An army of cops in a community with little reason to trust them

There are two general themes in the chilling reports out of Ferguson, Missouri. The first is racism: white authorities, in an old and shameful tradition, are denying black citizens their basic rights. A white cop shot and killed Michael Brown, an unarmed black teenager. Now, a whole bunch of mostly white cops are using violence to prevent mostly black protesters from exercising their first amendment rights (and mocking them for trying). My earlier post joined the chorus taking up this theme.

The other thread is the general militarization of local police in recent years. Local departments are gearing up to combat threats real or imagined, aided by the Pentagon and Homeland Security. Excessive use of civil forfeiture, sometimes enforced by SWAT team, helps fund this militarization. In a chilling turn in Ferguson, journalists are being targeted. It's frightening: cops who don't seem to know what they're doing have massive firepower with which to do it. Officer Friendly is vanishing, replaced by a commando with all the gear but little of the training and no clear enemy:

Let's be clear, however: these are hardly two separate narratives. An ACLU report on police militarization finds that overpowered police raids for drug busts and search warrants disproportionately target black Americans (pdf). That shouldn't be surprising; police overreach has long taken a special interest in black people. "War on crime" policies have given lower-income black urbanites good reason to distrust the police. "When it comes to black and brown communities," says Jamelle Bouie, "there's a long-standing culture of aggressive, punitive policing."

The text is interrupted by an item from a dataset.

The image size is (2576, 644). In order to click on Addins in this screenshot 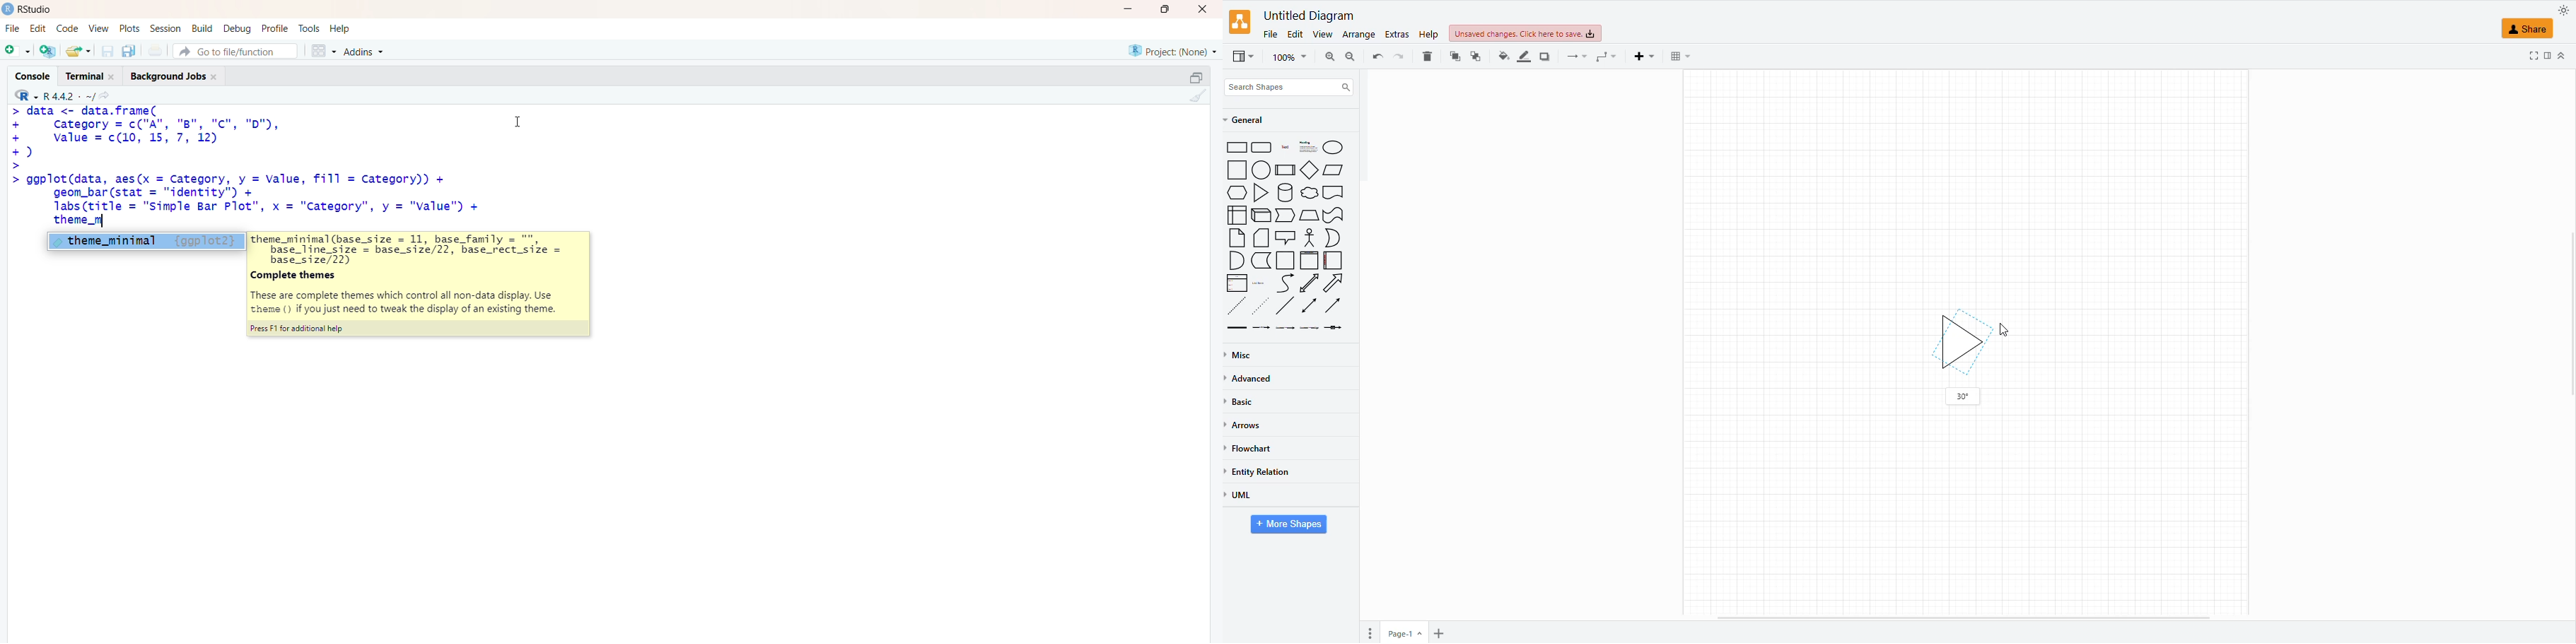, I will do `click(366, 52)`.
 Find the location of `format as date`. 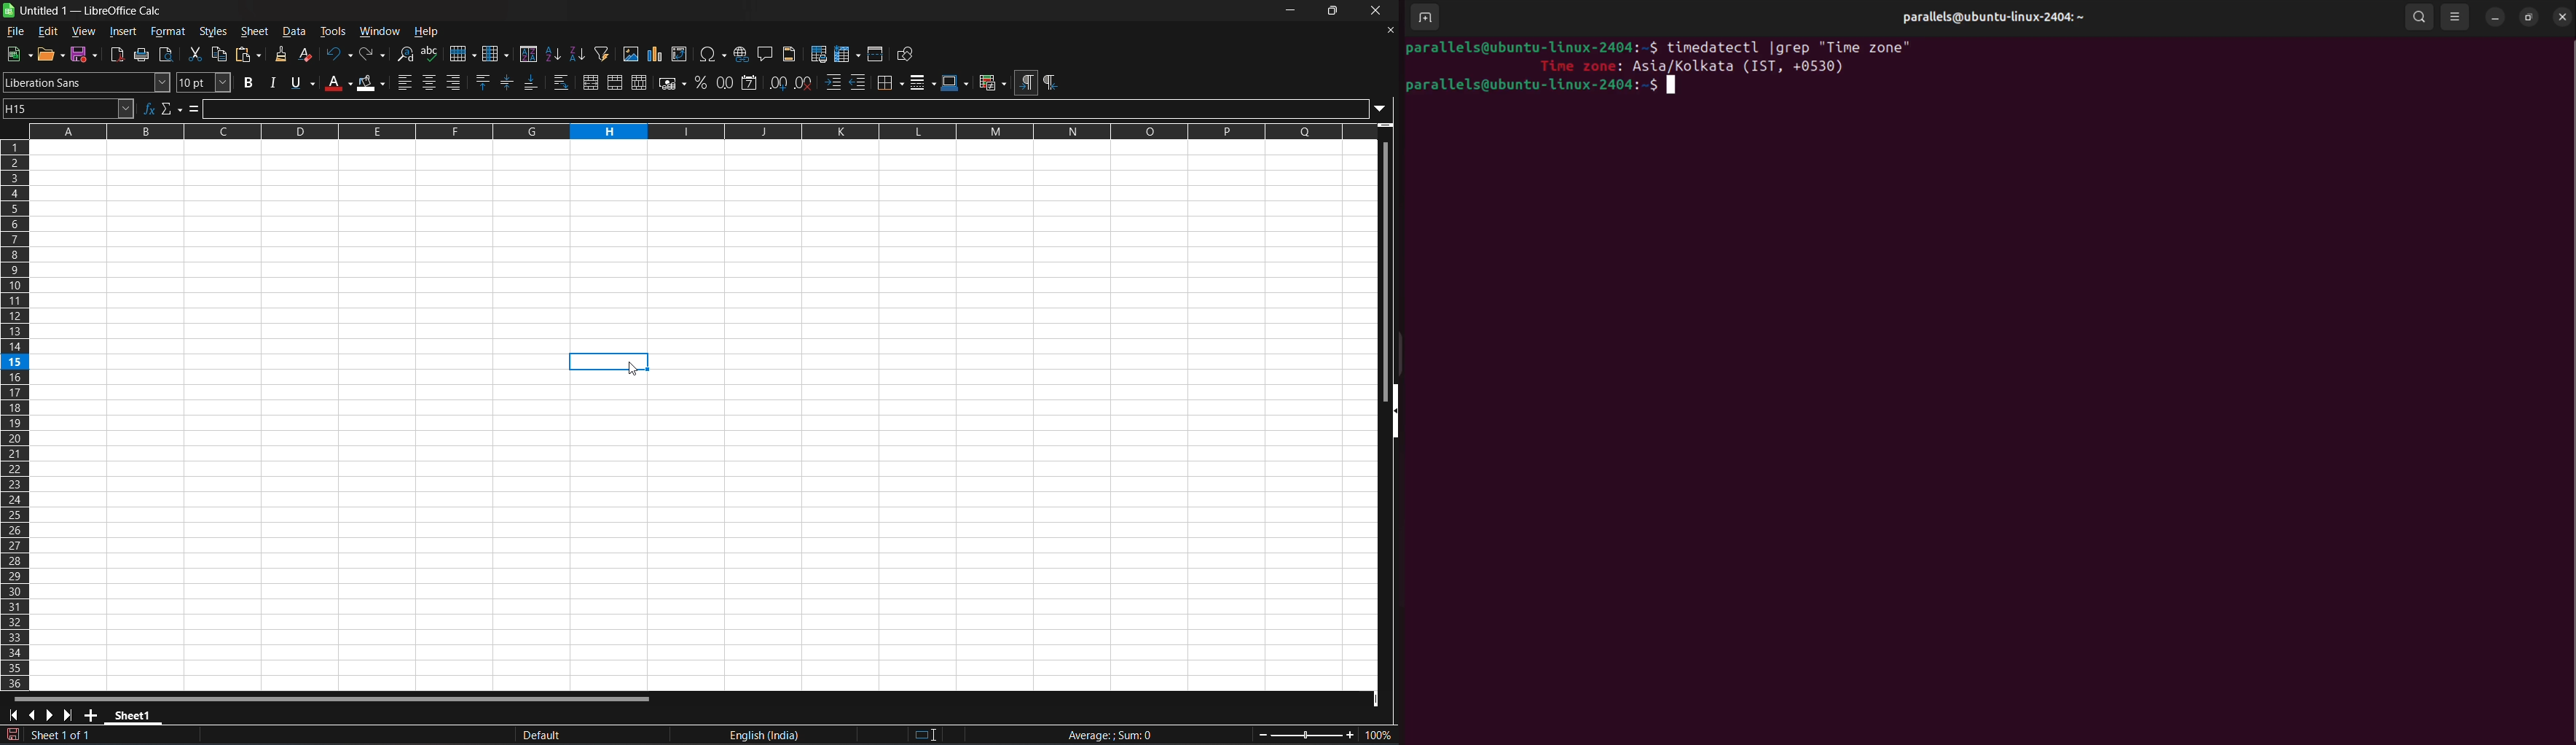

And as police forces become armies, the other pieces tend to fall into place:

If officers are soldiers, it follows that the neighborhoods they patrol are battlefields. And if they're working battlefields, it follows that the population is the enemy. And because of correlations, rooted in historical injustice, between crime and income and income and race, the enemy population will consist largely of people of color, and especially of black men. Throughout the country, police officers are capturing, imprisoning, and killing black males at a ridiculous clip, waging a very literal war on people like Michael Brown.

President Obama just made a statement on Ferguson. It was unsurprisingly uninspiring—as a president with polarized support, and as a black leader held to all the usual racist standards, it wouldn't help much for him to betray any outrage here. Senator Rand Paul came out stronger, calling for the demilitarization of police forces while also naming racial disparities.

"There are certainly passionate differences about what has happened," said the president in his studiously cautious statement. Maybe so. But anyone who thinks the cops in Ferguson are just reacting appropriately to genuine threats should watch this video, in which clearly peaceful protesters are blatantly attacked with tear gas and rubber bullets:

Yes, a few protesters eventually threw some of the tear gas canisters back at the cops. That's hardly cause for dismissing protesters as rioters—as if rioting (or looting a convenience store, or the presence of one Black Panther member) would somehow disqualify them from also being legitimate protesters.

A mostly black American town is under quasi-military occupation by mostly white cops. The images are shocking. But for many black Americans, this isn't an aberration from normal relations with the police. It's a heightened example of normal.